Germany's Deutsche Telekom AG (NYSE: DT) has been chosen as a Leading Lights finalist for its Pan-Net project, which must represent one of the most ambitious network projects ever undertaken by a European incumbent.
Covered extensively by Light Reading in the past, the pan-European network initiative has been described by Claudia Nemat, Deutsche Telekom's Europe and technology boss, as a means of replacing the systems and networks dedicated to particular central and eastern European countries with a modern, virtualized infrastructure that can handle demands across the entire region.
In other words, instead of maintaining 13 platforms to provide a particular service in 13 countries, Deutsche Telekom will provide that service across all of those territories from a single platform. In total, the operator expects to reduce the number of service platforms in use from 650 to just 50 as a result of this transformation.
Clearly, this process is expected to lead to major cost savings and efficiency gains in the future, but Nemat has said the more important reason for transforming the network is to benefit from greater "service agility." In short, with one state-of-the-art production facility catering to numerous geographical markets, Deutsche Telekom should be able to develop and launch new services in a fraction of the time previously possible. Keep an eye out for some exciting developments in this area in the next few months.

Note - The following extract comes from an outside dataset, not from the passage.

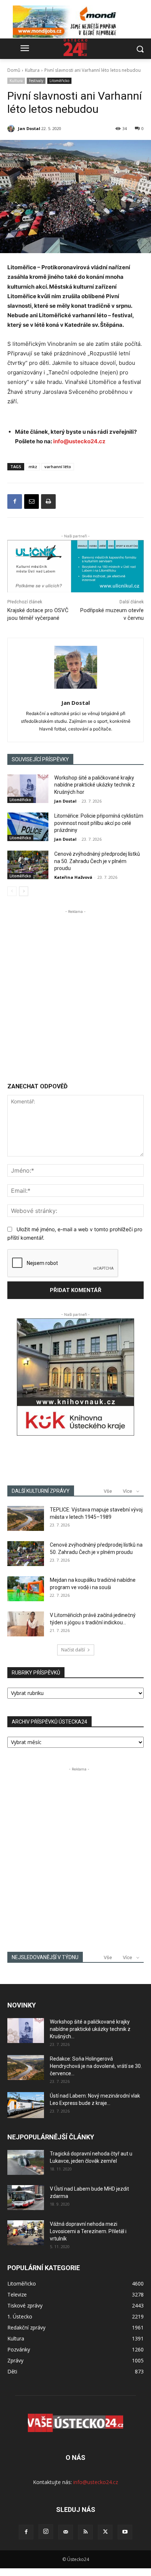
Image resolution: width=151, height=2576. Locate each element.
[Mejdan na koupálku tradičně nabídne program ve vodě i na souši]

Australia's Telstra Corp. Ltd. (ASX: TLS; NZK: TLS) has been active at home and internationally over the past year and becomes a finalist thanks to the development of Pacnet , the Asian carrier it bought for $700 million in April last year, and the operator's ongoing efforts to improve the customer experience.
While Pacnet had previously developed a network-as-a-service (NaaS) capability, Telstra has launched new SDN-based features allowing customers to order virtual network functions and connect their network circuits to other organizations on demand. Telstra also appears to have done a good job of integrating Pacnet's team and technologies with its existing business while avoiding too much disruption.
A focus on customer service and experience remains paramount in this area and others. The operator has been trying to develop customer advocates by making use of the Net Promoter Score (NPS) customer loyalty metric. It claims to have seen a five-point improvement last year, following an increase of three points in 2014.
Time Warner Cable
Recently acquired by Charter Communications Inc. in a $56 billion deal, cable giant Time Warner Cable Inc. (NYSE: TWC) makes it through to the final round of judging for two strategic initiatives on transformation -- an external one it calls "TWC hears customers loud and clear and is stronger than ever" and a related internal one called "Winning on service."
Both are aimed largely at addressing customer pain points including equipment problems, unreliable services and customer service issues. The challenge is to overcome the negative perceptions of cable among consumers, with TWC acknowledging that the fast-consolidating cable sector has a worse reputation than most other industries.
Accordingly, TWC has been investing billions to make improvements to customer services and product offerings. This has included boosting Internet speeds, reducing outages and launching new digital services, and those activities appear to have paid dividends: TWC claimed that 2015 was its best-ever year in terms of residential customer growth, adding 600,000 residential subscribers and reporting positive video net additions for the first time in nine years. That's called bowing out in style.
WOW (Wide Open West)
Cable TV provider WideOpenWest Holdings LLC (WOW) is looking to New IP technologies like SDN and NFV to make service improvements and reduce operational costs. The introduction of a virtualized service delivery platform, it is hoped, will allow the operator to provide more on-demand offerings to customers and, in its own words, move the operational model from a "truck rolls to mouse rolls" approach.
WOW has already indicated that Phase 1 of its project will focus on delivering a portfolio of managed security products to customers. A soft launch in two markets is underway this month and WOW is now at work on sales and marketing strategies for a wider deployment in September.
The company is clearly eager to be "first to market" with services based on these technologies and seems aware of the challenges it will face both externally and within the organization, including the need for a "DevOps mindset." Its pioneering approach earns it a place at the finalists' table.